YOUR OBJECTIVE →
Lines from the one with "This screenshot has" through the end of the records, and no others, are what the answer should contain, copied exactly; please keep pictures out.
++++++
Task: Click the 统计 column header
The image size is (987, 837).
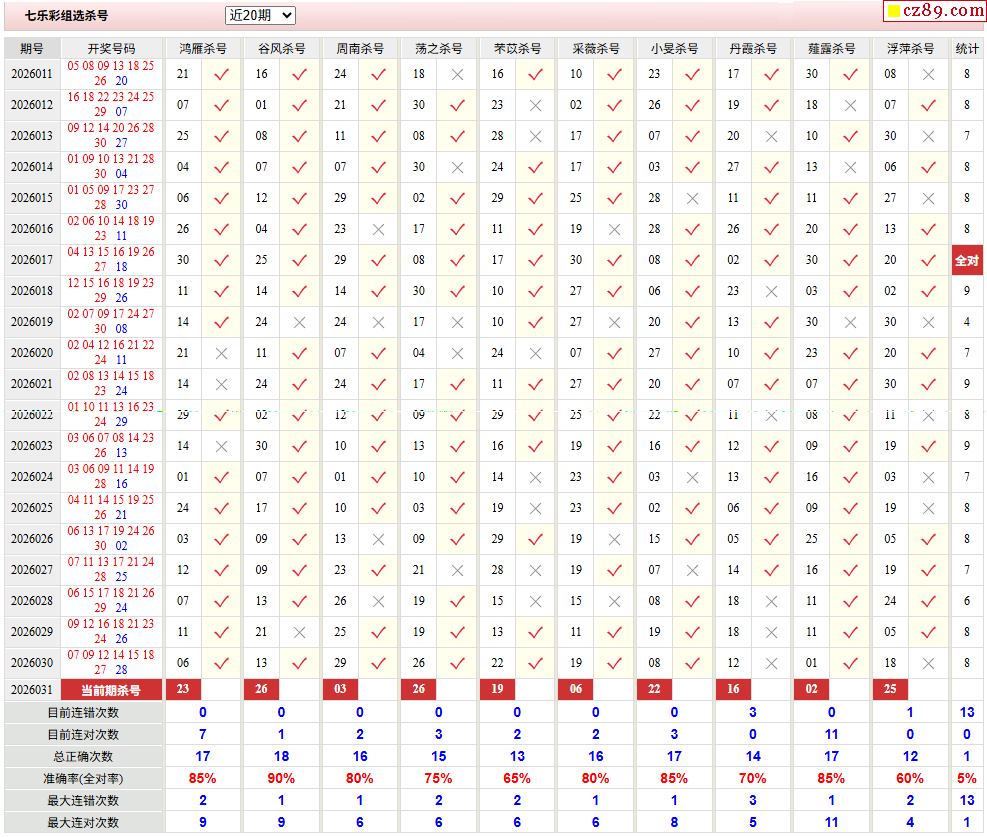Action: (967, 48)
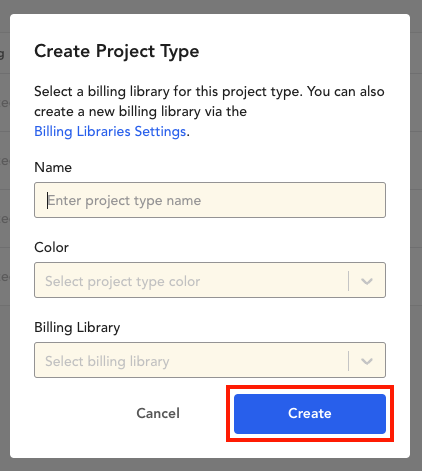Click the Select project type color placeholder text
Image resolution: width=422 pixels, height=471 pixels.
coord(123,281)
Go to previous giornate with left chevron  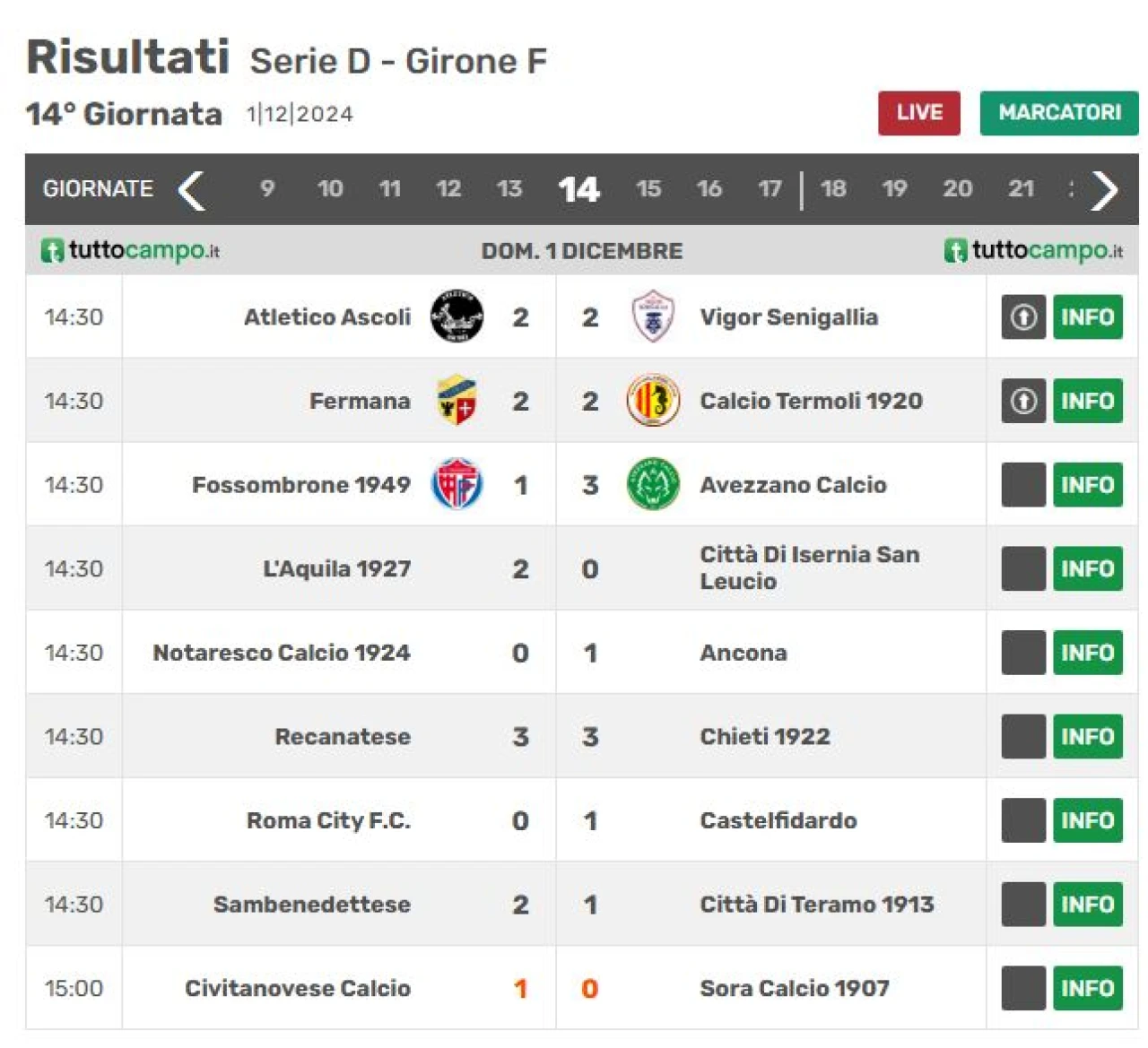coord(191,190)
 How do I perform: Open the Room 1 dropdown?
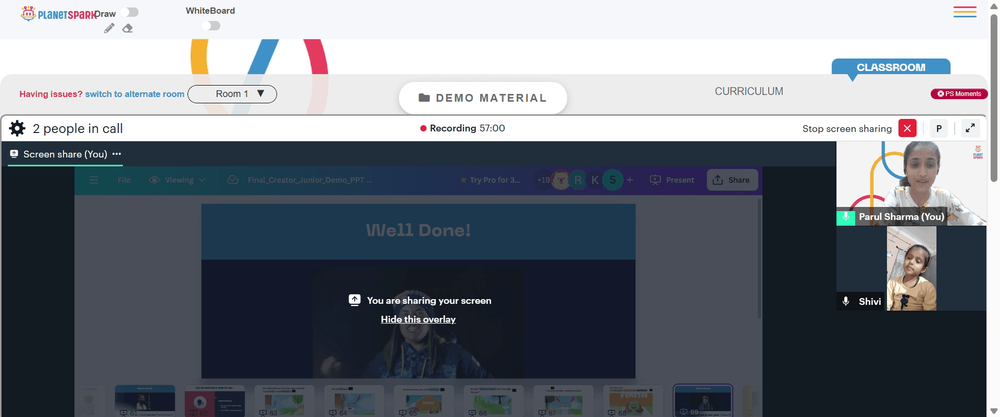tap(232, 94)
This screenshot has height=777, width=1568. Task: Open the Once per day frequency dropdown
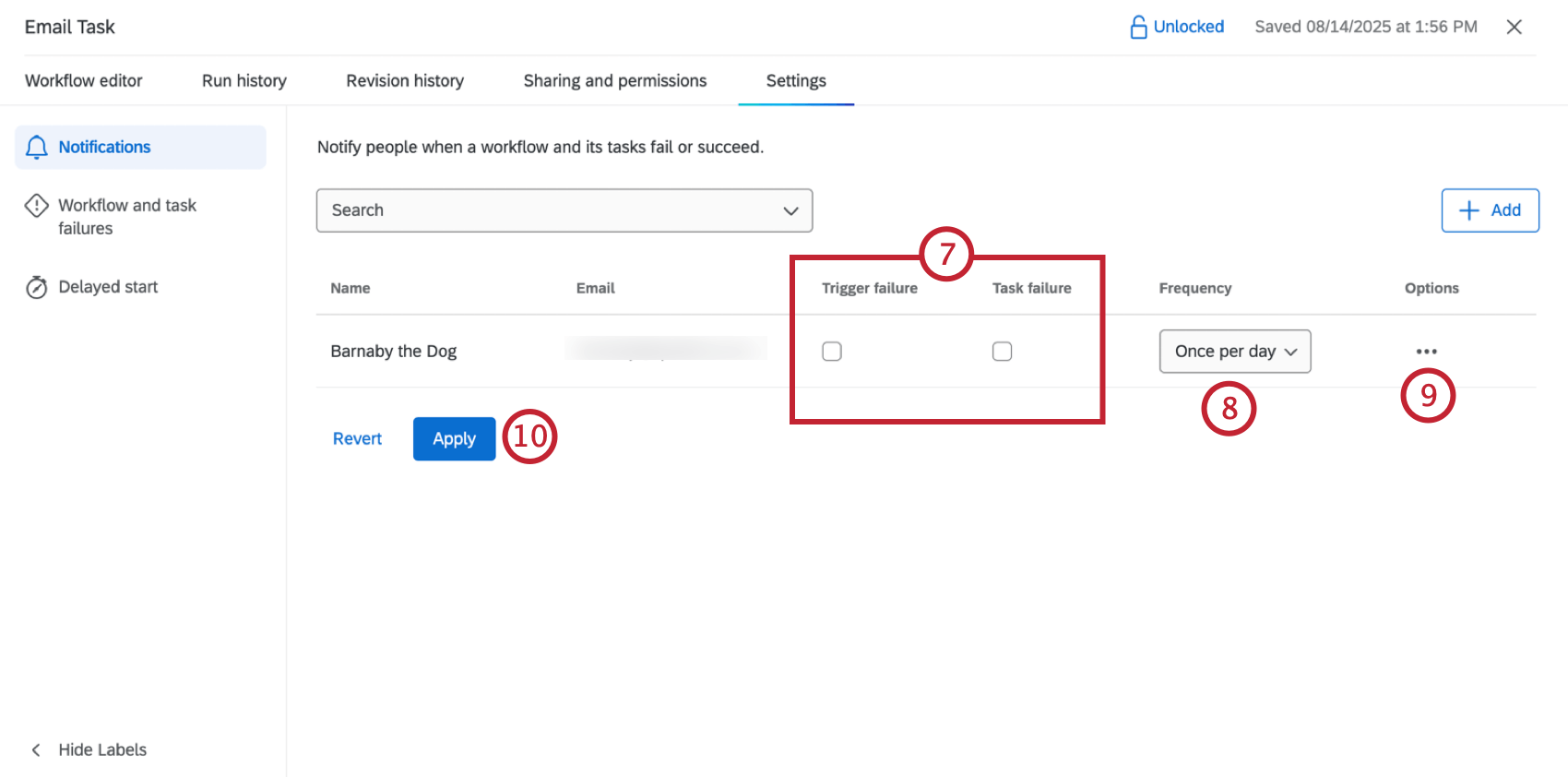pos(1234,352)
++++++
REPLY →
This screenshot has height=777, width=1568. Task: Open the Once per day frequency dropdown
pos(1234,352)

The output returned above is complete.